# How does the nn.Embedding module relate intuitively to the idea of an embedding in general?

So, I’m having a hard time understanding `nn.Embedding`. Specifically, I can’t connect the dots between what I understand about embeddings as a concept and what this specific implementation is doing.

My understanding of an embedding is that it is a smaller dimension representation of some larger dimension data point. So it maps data in `N-d` to a `M-d` latent/embedding space such that `M < N`.
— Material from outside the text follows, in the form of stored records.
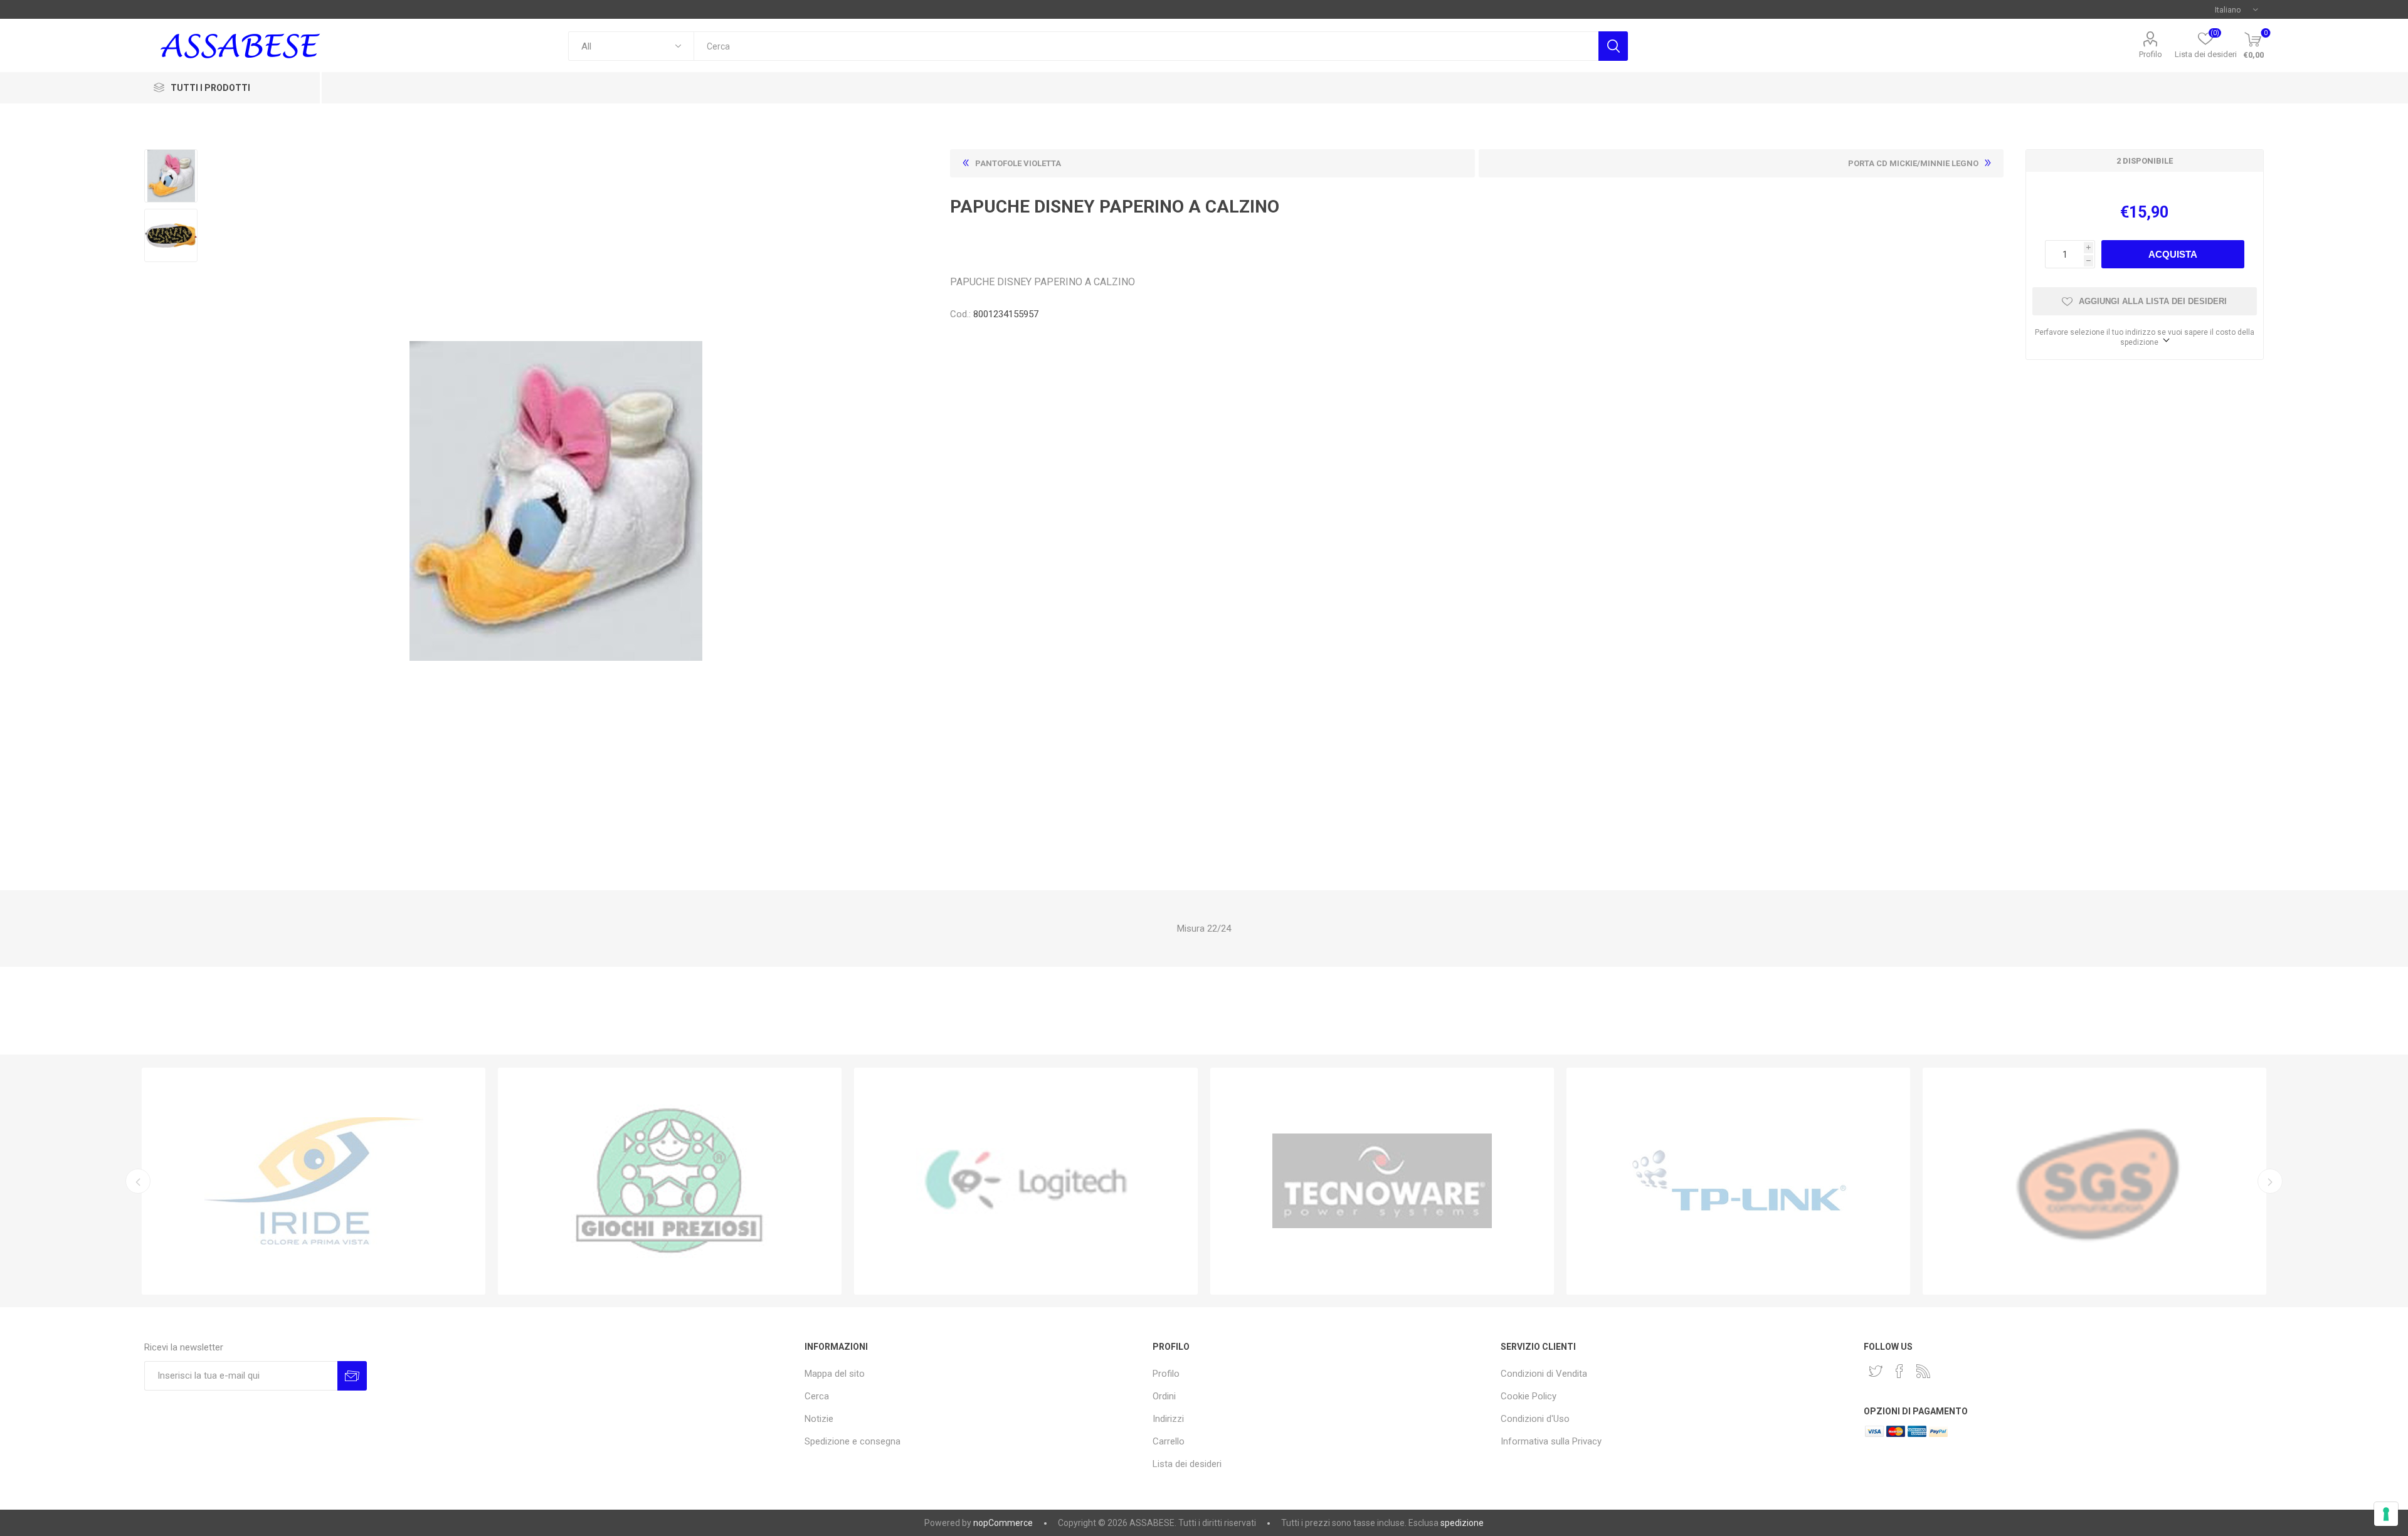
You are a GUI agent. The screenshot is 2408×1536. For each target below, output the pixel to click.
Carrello (1169, 1441)
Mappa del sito (835, 1373)
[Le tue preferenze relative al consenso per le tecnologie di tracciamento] (2386, 1514)
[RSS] (1923, 1371)
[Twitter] (1876, 1371)
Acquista (2172, 254)
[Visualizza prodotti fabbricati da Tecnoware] (1382, 1181)
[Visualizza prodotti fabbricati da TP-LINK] (1738, 1181)
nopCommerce (1003, 1523)
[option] (313, 1181)
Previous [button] (137, 1181)
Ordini (1164, 1396)
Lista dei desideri (1187, 1464)
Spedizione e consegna (852, 1441)
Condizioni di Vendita (1544, 1373)
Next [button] (2270, 1181)
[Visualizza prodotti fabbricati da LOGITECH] (1026, 1181)
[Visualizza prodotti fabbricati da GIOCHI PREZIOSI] (670, 1181)
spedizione (1462, 1523)
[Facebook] (1899, 1371)
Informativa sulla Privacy (1551, 1441)
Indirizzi (1168, 1418)
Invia (352, 1376)
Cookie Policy (1528, 1396)
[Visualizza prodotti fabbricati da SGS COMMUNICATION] (2094, 1181)
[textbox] (1146, 46)
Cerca (1613, 46)
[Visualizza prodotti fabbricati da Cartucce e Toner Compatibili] (313, 1181)
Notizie (819, 1418)
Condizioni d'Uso (1535, 1418)
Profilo (2150, 54)
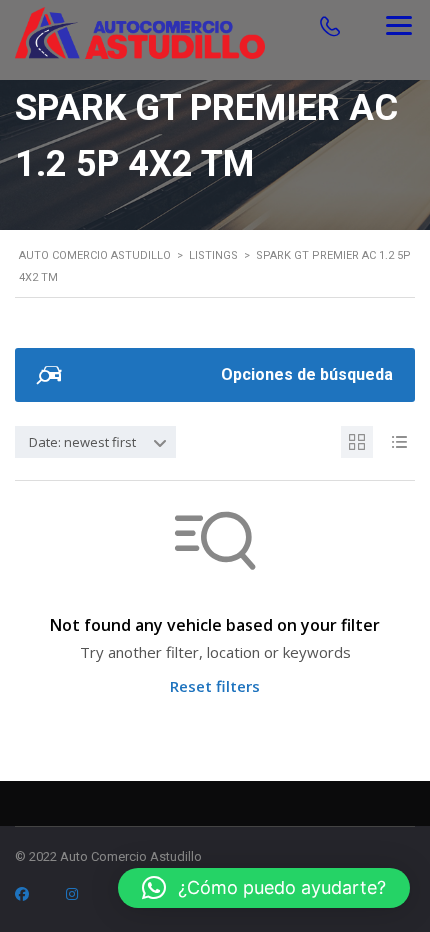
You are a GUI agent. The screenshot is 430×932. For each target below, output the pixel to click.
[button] (264, 888)
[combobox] (95, 442)
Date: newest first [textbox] (82, 442)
As I understand it, this mapping is achieved through the learning process, as in an auto-encoder. The encoder learns the optimal embedding so that the decoder can reconstruct the original input.

So my question is, how does this relate to `nn.Embedding` module:

A simple lookup table that stores embeddings of a fixed dictionary and size.
This module is often used to store word embeddings and retrieve them using indices. The input to the module is a list of indices, and the output is the corresponding word embeddings.

does this layer “learn” a lower dimensional representation of a larger input space? Or is it something else entirely?

1 Like

In the general case, an embedding is, indeed, a mapping from a `N`-d space to a `M`-d space. The simplest form of embedding is therefore a matrix `A` of shape `(M,N)` (but there are also non linear embeddings), such that the transformation is `y = A * x`.

However, in the field of Neural Machine Translation (NMT), the words/tokens are not represented by dense vectors like `x = [0.556, 0.2465, 0.015, ...]`, but rather by one-hot encodings, like `x = [0, 0, 0, 1, 0, 0, 0, ...]`. Hence, they are uniquely identified by the index of the `1` in `x`.

Therefore, instead of doing a product `A * x`, you can lookup the row in `A` corresponding to the index, like `y = A[x]`, which is more efficient.

That is exactly what `nn.Embedding` implements: it is a matrix which is used as a lookup table for the word indices.

1 Like

Okay, that makes a little sense to me. Let me see if I can put what you said in my own words, and you tell me if I understood correctly:

In the linear sense, an embedding is just PCA…

Then there are two cases… Let’s say a sequence of numerical data (like stock prices) and a sequence of characters in a sentence.

In the first case `y = Ax` is easy. But with the string of characters you have to one-hot-encode each character, so then you get a sequence of sparse vectors. This isn’t so easy to transform to a lower dimension because it’s not a simple column vector. So `nn.Embedding` is the solution to this problem?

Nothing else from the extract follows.